***** Input data

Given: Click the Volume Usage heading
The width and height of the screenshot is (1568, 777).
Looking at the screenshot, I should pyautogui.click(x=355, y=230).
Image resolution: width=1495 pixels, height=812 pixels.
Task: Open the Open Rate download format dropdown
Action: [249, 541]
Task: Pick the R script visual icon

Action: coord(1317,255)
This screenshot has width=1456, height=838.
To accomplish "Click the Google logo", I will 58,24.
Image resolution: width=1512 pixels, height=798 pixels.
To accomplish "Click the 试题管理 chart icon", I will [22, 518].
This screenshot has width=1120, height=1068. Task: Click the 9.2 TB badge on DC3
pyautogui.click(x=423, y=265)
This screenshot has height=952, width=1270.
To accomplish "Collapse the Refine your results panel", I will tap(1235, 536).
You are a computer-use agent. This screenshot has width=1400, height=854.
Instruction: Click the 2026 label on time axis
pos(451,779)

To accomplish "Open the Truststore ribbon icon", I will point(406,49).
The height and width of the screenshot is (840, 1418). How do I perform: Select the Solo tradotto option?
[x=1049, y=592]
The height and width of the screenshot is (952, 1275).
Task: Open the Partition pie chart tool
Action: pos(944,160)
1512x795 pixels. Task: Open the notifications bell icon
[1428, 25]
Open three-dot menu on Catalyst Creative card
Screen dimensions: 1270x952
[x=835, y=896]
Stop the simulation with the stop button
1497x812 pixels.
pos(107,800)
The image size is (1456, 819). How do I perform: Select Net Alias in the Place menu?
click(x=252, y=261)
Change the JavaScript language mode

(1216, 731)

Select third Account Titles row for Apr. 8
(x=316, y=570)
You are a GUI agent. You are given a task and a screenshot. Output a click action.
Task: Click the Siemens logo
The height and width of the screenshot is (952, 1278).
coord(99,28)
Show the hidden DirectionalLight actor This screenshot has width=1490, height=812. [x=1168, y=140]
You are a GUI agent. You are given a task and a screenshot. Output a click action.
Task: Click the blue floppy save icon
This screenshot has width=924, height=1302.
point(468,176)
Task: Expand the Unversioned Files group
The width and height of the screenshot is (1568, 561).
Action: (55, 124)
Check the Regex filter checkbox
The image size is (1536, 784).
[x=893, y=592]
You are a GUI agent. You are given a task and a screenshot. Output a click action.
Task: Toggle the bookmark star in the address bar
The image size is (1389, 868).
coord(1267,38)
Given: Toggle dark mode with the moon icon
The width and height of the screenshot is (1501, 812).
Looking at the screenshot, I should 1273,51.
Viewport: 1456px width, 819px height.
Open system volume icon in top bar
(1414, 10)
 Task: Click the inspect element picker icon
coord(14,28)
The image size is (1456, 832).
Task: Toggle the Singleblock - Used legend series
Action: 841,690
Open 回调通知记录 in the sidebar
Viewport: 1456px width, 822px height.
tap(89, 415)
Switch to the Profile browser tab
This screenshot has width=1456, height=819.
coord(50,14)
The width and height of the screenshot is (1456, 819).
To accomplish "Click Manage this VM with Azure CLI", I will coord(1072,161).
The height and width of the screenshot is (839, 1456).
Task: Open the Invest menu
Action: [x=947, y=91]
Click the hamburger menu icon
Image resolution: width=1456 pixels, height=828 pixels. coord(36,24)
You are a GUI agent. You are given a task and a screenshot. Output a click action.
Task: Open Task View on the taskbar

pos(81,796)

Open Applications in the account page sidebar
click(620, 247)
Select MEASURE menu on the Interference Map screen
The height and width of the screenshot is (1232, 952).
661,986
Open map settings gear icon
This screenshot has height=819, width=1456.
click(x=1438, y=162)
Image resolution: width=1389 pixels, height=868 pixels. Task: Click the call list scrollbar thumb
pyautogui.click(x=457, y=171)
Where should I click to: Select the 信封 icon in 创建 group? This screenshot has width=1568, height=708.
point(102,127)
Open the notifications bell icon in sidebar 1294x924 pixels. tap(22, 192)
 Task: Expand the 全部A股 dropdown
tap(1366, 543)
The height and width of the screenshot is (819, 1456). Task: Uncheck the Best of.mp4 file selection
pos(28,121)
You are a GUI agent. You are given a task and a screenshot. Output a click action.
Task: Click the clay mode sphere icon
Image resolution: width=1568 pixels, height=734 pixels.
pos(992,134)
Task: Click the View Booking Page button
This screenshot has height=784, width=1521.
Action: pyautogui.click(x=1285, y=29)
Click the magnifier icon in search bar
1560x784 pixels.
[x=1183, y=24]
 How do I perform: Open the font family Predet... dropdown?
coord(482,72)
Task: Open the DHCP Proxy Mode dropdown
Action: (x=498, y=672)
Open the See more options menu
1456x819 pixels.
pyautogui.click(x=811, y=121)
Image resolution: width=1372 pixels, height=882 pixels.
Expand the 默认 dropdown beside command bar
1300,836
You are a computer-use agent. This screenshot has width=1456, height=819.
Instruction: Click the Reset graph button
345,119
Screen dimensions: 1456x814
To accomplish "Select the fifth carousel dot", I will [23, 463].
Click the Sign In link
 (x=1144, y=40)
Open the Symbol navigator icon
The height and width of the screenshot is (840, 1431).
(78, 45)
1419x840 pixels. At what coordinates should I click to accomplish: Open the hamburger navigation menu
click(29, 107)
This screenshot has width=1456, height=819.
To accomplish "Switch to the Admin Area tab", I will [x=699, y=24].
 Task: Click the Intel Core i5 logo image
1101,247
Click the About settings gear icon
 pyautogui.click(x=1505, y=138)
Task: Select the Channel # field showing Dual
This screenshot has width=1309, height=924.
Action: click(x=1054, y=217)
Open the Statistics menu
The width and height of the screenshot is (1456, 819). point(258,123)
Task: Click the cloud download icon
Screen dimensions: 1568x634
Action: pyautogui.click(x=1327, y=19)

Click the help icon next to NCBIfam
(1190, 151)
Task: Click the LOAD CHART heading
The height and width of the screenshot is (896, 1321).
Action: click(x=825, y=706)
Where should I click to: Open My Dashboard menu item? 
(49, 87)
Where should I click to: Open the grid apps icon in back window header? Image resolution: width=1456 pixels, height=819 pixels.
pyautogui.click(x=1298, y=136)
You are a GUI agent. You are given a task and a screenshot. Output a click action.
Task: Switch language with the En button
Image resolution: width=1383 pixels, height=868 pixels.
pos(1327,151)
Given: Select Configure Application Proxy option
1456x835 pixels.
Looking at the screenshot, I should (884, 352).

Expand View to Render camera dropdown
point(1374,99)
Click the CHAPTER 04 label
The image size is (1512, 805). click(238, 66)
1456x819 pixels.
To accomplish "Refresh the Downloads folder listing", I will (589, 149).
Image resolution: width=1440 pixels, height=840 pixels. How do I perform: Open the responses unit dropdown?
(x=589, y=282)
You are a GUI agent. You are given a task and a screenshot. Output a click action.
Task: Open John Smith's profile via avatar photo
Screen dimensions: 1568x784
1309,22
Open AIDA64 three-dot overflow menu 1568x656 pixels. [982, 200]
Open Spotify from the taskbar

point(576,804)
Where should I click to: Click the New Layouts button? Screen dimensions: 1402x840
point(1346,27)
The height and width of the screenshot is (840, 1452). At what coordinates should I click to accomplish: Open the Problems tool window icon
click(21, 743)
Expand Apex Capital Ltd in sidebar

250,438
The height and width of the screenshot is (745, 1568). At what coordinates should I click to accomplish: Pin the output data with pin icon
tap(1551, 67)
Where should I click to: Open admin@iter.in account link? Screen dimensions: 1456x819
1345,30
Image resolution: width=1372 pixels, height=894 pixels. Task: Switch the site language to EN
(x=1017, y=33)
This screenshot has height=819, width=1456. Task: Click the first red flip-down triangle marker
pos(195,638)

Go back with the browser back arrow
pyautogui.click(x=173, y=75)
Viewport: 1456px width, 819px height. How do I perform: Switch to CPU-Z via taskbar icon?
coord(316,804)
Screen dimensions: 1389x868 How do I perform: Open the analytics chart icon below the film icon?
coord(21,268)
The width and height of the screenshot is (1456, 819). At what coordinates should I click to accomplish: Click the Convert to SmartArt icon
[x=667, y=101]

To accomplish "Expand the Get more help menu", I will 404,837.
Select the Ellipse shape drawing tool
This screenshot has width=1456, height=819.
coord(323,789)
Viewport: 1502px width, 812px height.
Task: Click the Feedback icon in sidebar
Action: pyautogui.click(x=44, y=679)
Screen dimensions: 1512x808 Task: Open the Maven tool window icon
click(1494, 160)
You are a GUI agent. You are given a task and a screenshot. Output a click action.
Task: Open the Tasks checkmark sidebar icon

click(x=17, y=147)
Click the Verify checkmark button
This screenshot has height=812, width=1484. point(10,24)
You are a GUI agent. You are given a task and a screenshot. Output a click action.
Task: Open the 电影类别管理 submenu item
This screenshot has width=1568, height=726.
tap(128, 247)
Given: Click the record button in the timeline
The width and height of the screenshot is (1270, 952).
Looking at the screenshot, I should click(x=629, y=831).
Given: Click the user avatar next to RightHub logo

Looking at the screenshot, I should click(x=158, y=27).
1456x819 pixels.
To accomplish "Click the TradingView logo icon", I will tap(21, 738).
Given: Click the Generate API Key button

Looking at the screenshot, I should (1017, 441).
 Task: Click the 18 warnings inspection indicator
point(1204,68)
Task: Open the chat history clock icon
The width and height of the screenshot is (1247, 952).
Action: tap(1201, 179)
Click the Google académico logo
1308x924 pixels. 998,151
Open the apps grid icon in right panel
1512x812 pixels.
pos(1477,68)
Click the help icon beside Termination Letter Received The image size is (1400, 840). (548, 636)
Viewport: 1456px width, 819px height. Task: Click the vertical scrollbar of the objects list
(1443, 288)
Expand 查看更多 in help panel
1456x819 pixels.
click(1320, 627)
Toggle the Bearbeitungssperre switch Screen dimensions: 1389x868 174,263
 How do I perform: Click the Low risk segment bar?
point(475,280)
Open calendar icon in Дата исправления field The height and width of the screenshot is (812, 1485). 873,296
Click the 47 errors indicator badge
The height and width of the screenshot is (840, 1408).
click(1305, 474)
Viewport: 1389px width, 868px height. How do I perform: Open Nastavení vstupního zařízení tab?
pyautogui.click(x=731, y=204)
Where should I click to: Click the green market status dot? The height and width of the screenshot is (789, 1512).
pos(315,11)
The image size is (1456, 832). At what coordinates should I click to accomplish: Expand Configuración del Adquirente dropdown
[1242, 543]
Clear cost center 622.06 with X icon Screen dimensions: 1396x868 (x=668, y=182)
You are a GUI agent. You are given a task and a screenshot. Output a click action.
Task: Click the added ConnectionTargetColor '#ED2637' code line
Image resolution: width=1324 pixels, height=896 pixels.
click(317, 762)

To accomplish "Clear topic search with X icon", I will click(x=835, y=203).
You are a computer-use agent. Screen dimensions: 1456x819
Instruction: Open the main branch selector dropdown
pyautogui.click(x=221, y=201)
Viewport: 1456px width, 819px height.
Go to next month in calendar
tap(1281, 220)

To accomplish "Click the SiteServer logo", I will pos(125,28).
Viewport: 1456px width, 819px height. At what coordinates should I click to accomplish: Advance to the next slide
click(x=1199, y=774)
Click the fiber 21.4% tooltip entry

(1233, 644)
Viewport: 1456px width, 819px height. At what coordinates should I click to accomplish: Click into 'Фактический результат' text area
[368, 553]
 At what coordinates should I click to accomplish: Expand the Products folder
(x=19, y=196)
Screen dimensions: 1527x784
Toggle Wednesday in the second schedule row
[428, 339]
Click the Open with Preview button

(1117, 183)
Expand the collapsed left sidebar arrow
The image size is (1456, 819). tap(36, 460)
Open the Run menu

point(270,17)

**********

_Task statement:_
Repeat precisely the lines of the data starting at the one containing "Toggle Wednesday in the second schedule row", last line included.

_Task result:_
Toggle Wednesday in the second schedule row
[428, 339]
Click the Open with Preview button

(1117, 183)
Expand the collapsed left sidebar arrow
The image size is (1456, 819). tap(36, 460)
Open the Run menu

point(270,17)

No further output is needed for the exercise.